Publication year - 2013
Publication title -
the faseb journal
Language(s) - English
Resource type - Journals
SCImago Journal Rank - 1.709
H-Index - 277
eISSN - 1530-6860
pISSN - 0892-6638
DOI - 10.1096/fasebj.27.1_supplement.599.6
Subject(s) - ctgf , cochlea , catenin , microbiology and biotechnology , sox2 , wnt signaling pathway , chemistry , biology , anatomy , medicine , signal transduction , growth factor , embryonic stem cell , receptor , biochemistry , gene
Background The insertion of a cochlear implant (CI) electrode array can be associated with an inflammatory response that induces loss of auditory hair cells and growth of fibrotic tissue around the electrode array.
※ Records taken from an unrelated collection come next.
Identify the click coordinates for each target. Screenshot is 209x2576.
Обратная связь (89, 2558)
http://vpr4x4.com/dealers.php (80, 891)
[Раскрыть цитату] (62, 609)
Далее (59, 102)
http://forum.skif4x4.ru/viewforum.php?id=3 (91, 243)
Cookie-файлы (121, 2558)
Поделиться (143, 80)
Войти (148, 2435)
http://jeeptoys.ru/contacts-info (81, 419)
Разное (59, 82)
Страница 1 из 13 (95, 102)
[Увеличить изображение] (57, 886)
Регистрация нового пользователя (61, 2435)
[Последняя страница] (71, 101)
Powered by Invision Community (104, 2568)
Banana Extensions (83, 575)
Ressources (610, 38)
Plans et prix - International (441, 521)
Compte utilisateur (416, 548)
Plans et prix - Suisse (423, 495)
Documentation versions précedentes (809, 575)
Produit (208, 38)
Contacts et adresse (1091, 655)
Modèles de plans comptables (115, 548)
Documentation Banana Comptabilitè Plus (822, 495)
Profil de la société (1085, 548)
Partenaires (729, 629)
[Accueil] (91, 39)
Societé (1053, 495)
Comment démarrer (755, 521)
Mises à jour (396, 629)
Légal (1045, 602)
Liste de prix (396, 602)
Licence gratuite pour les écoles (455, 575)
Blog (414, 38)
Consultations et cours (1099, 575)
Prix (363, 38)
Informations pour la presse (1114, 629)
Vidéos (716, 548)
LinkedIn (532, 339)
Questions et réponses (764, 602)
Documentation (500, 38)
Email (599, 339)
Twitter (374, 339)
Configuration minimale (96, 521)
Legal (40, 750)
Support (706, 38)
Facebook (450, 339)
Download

From previous work we know that trauma to the cochlea induces expression of TGF‐β. We hypothesize that TGF‐β1 co‐operates with the Wnt/β‐catenin pathway to elicit fibrosis. TGF‐β is known to activate the PI3K pathway, which can stabilize β‐catenin. Methods Cochleae from 3 days rat pups were divided into: 1) Control untreated; 2) TGF‐β1; 3) TGF‐β3; 4) LY294002 (LY); 5) EIT; 6) EIT+ TGF‐β1; 7) EIT+ TGF‐β3; 8) EIT+ LY. mRNA levels of Axin2; Wnt4, Wnt5b and CTGF were measured. Confocal studies for α‐SMA), presence of stress fibers, and expression of SOX2 were carried out in organ of Corti (oC) explants and lateral wall tissues (LW) after 96h of incubation. Results EIT upregulated CTGF expression in oC and LW tissues. Axin2 mRNA levels were increased in oC explants treated with TGF‐β1 or 3. EIT downregulated Wnt5b expression in oC explants. Increase of SOX2 levels ocurred near the wound area and in LY treated explants. EIT induced expression of α‐SMA and actin stress fibers in oC explants. TGF‐β1 induced expression of α‐SMA. LY treatment reduced α‐SMA levels and the presence of stress fibers, however many apoptotic bodies were present in these explants. Conclusion Induction of EIT in the cochlea triggers a fibrogenic response as part of the wound healing process, in which TGF‐βs assume a key role. oC and LW cells respond differently to a mechanical trauma induced by an electrode. Our results suggest increased activation of the Wnt/β‐catenin pathway by EIT in oC explants, exacerbated by TGF‐β1 treatment, which leads to cell growth and differentiation. Wnt pathways do not appear to participate in the fibrotic response initiated in the LW tissues.